Project 2: Multiprogramming

Spring 2023

The second Nachos project is to implement system calls and support multiprogramming. As in the first project, we give you some of the code you need and your task is to complete the system and enhance it. Up to now, all the code you have written for Nachos has been part of the operating system kernel. In a real operating system, the kernel not only uses its procedures internally, but allows user-level programs to access some of its routines via system calls. The goal of this project is to enable user-level programs to invoke Nachos routines that you implement in the Nachos kernel.


Due: Tue, May 16 at 11:59pm

Background

The changes you make to Nachos will be in these two files in the userprog directory:

You will also want to familiarize yourself with the other classes in userprog:

as well as a couple of classes in the machine directory:

Nachos emulates user programs executing on a real CPU (a MIPS R3000 chip). By emulating execution, Nachos has complete control over how many instructions are executed at a time, how the address translation works, and how interrupts and exceptions (including system calls) are handled. The emulator can run normal programs compiled from C to the MIPS instruction set. The only caveat is that floating point operations are not supported.

Nachos initially is only able to run a single user-level MIPS program at a time, and supports one system call fully: halt. All halt does is ask the operating system to shut the machine down.

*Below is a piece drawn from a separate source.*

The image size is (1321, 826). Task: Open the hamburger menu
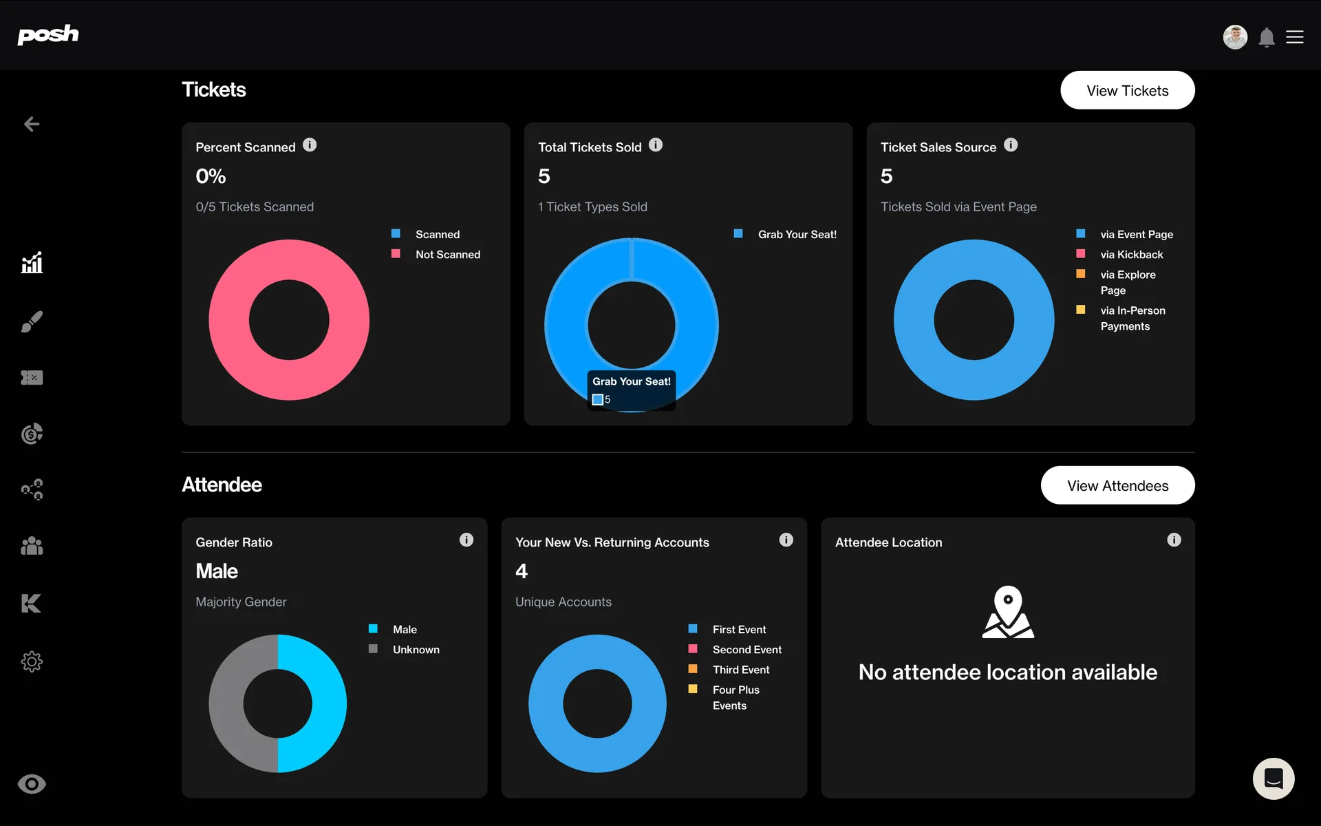point(1295,37)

This test program is found in test/halt.c and represents the simplest supported MIPS program.

Nachos provides several other example MIPS programs in the test directory. You can use these programs to test your implementation, and you will be writing new test programs of your own. Of course, you will not be able to run the programs which make use of features such as I/O until you implement the appropriate kernel support. That will be your task in this project.

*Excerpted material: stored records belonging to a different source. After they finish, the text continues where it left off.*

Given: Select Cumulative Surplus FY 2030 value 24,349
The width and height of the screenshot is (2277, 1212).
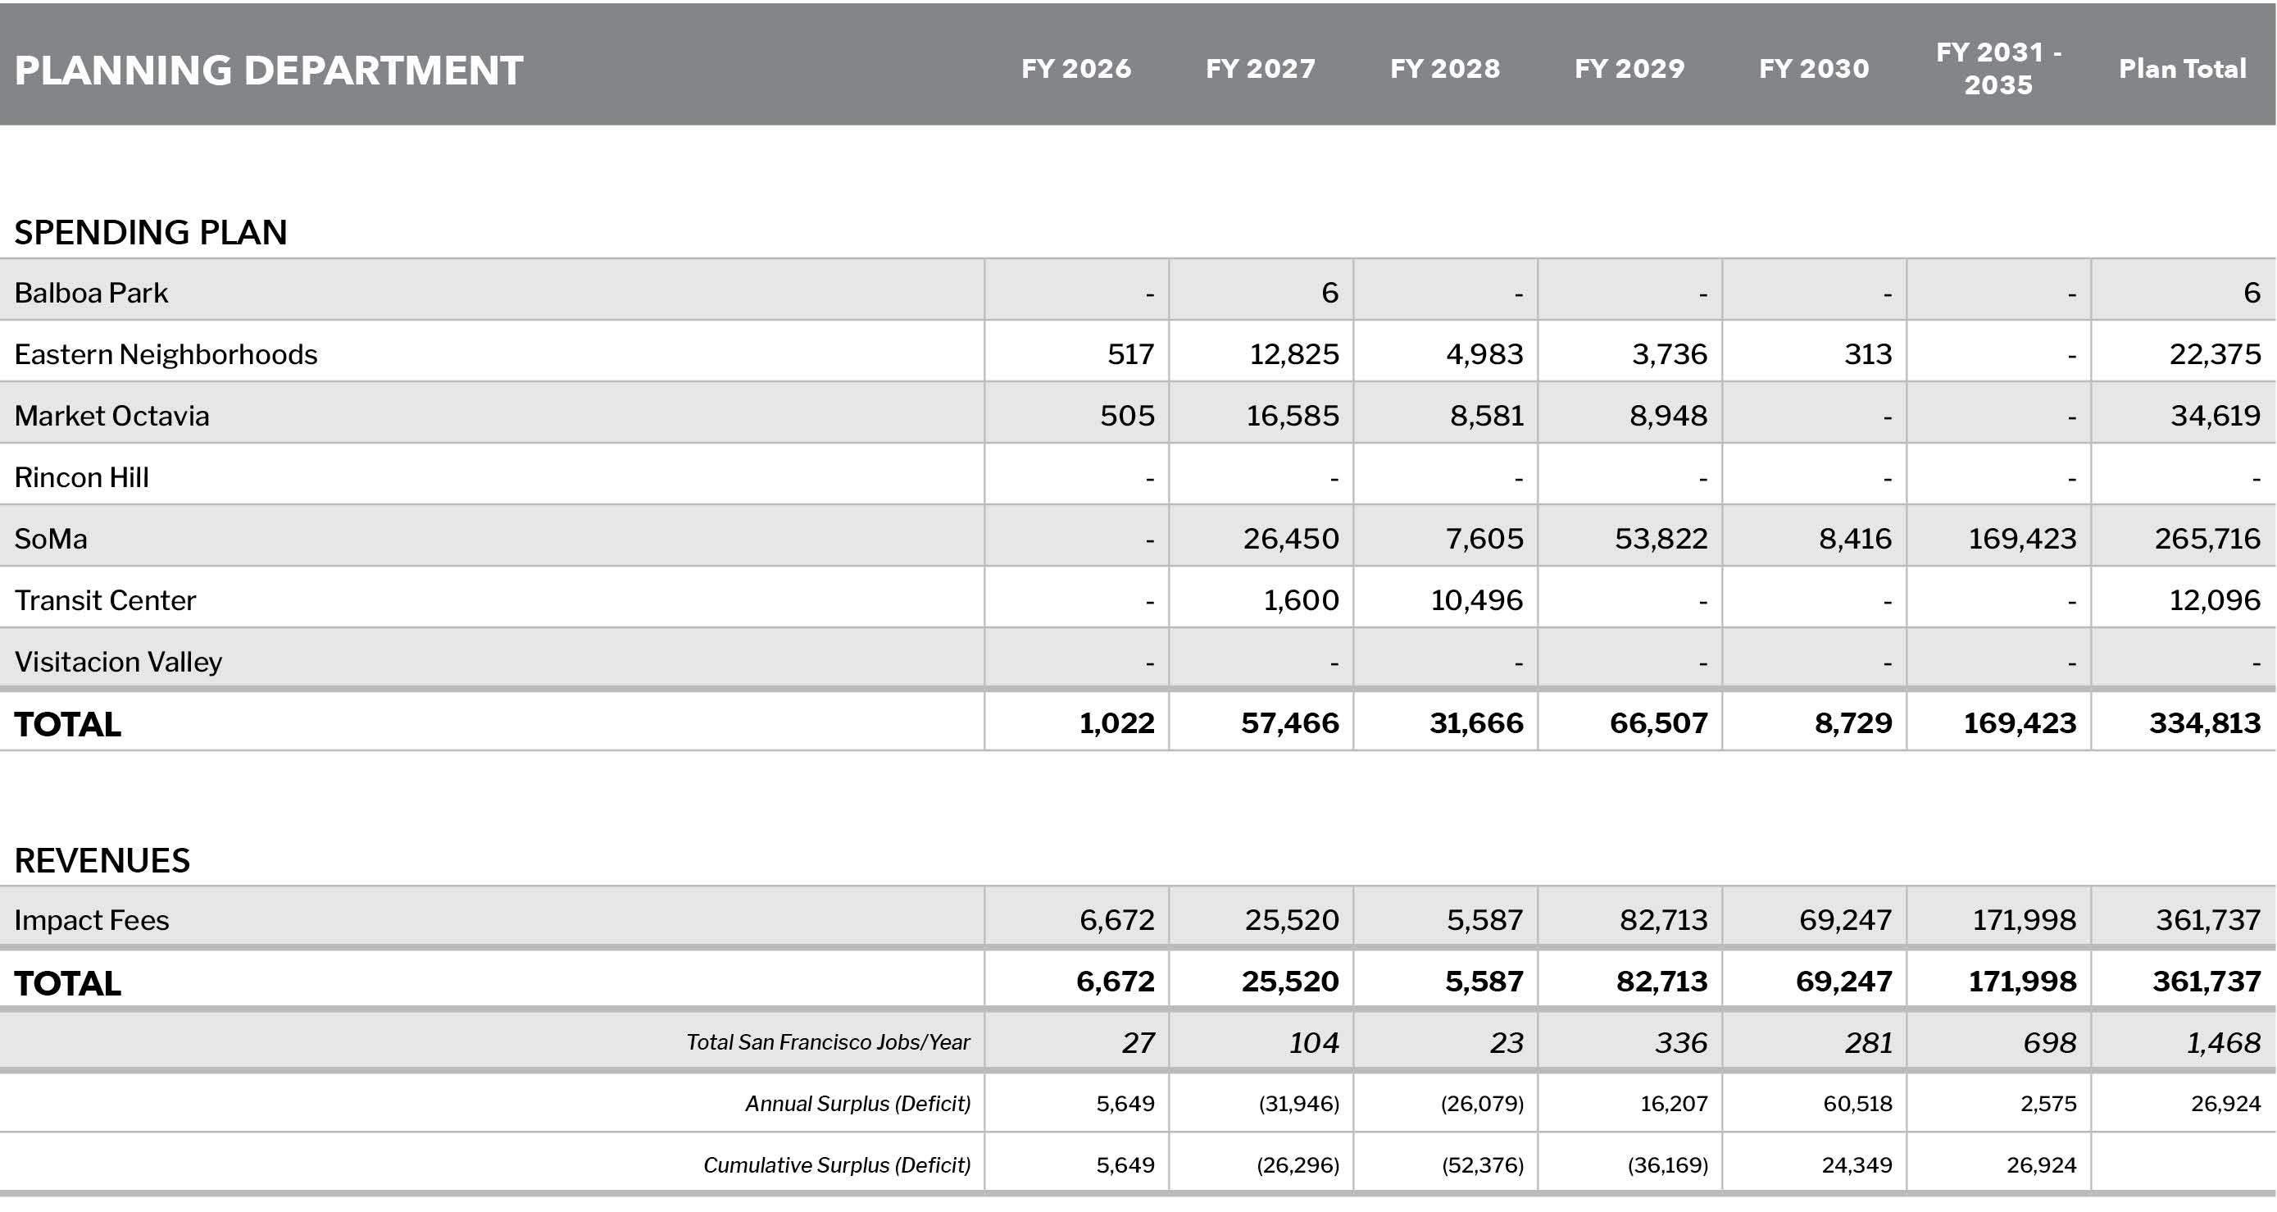Looking at the screenshot, I should pyautogui.click(x=1856, y=1165).
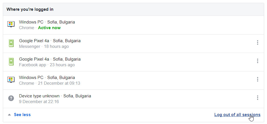
Task: Open three-dot menu for Facebook app session
Action: 257,61

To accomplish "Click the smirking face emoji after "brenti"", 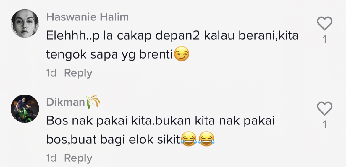I will (x=182, y=54).
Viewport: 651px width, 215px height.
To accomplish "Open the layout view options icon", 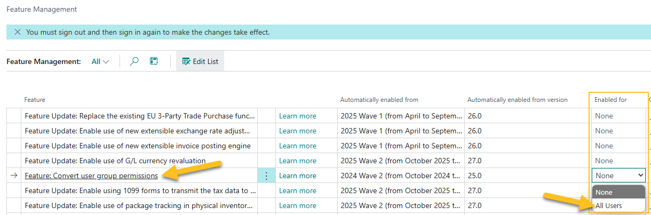I will (154, 61).
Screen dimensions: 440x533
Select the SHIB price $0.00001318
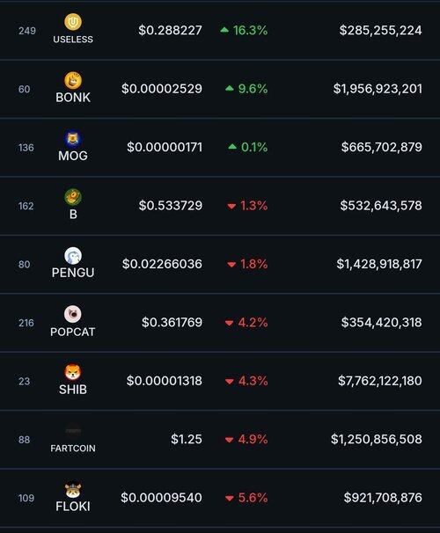pyautogui.click(x=165, y=381)

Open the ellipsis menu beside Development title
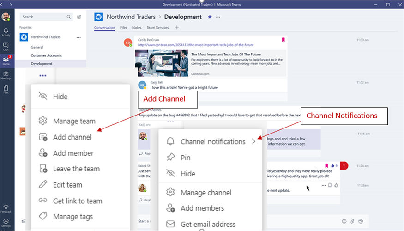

To compile the test programs, you need a MIPS cross-compiler. This cross-compiler is already installed on the instructional machines as mips-gcc (see the Makefile in the test directory for details). When logged into an instructional machine, prep will initialize two environment variables (ARCHDIR and PATH) to enable you to use the cross-compiler. If you would like to use the cross-compiler on your own Linux machine (or Linux virtual machine), you can download the distribution to your system. Alternatively, you can compile your test programs on ieng6 and copy them over to your own machine.

The test directory includes C source files (.c files) and Nachos user program binaries (.coff files). The binaries can be created while in the test directory by running make, or from the proj2 directory by running make test.

You can run test programs by running nachos -x program.coff where program.coff is the name of the MIPS program binary in the test directory. You will be creating many test programs both for this project and project 3, and you will place them all in the test directory. To compile your own test programs, add them to the Makefile in the test directory in the line:

TARGETS = halt sh matmalt sort echo cat cp mv rm
and then run make.

Regarding project dependencies, project 2 requires the essentials of Alarm.waitUntil (AlarmGrader1-4) and KThread.join to work (JoinGrader1-5). Usually nearly every group passes those tests. If your group didn't, though, follow up with us either in lab or office hours so that we can troubleshoot your implementation. Note that project 2 does not depend on Rendezvous, sleepFor, or Condition2 (you can always use Condition).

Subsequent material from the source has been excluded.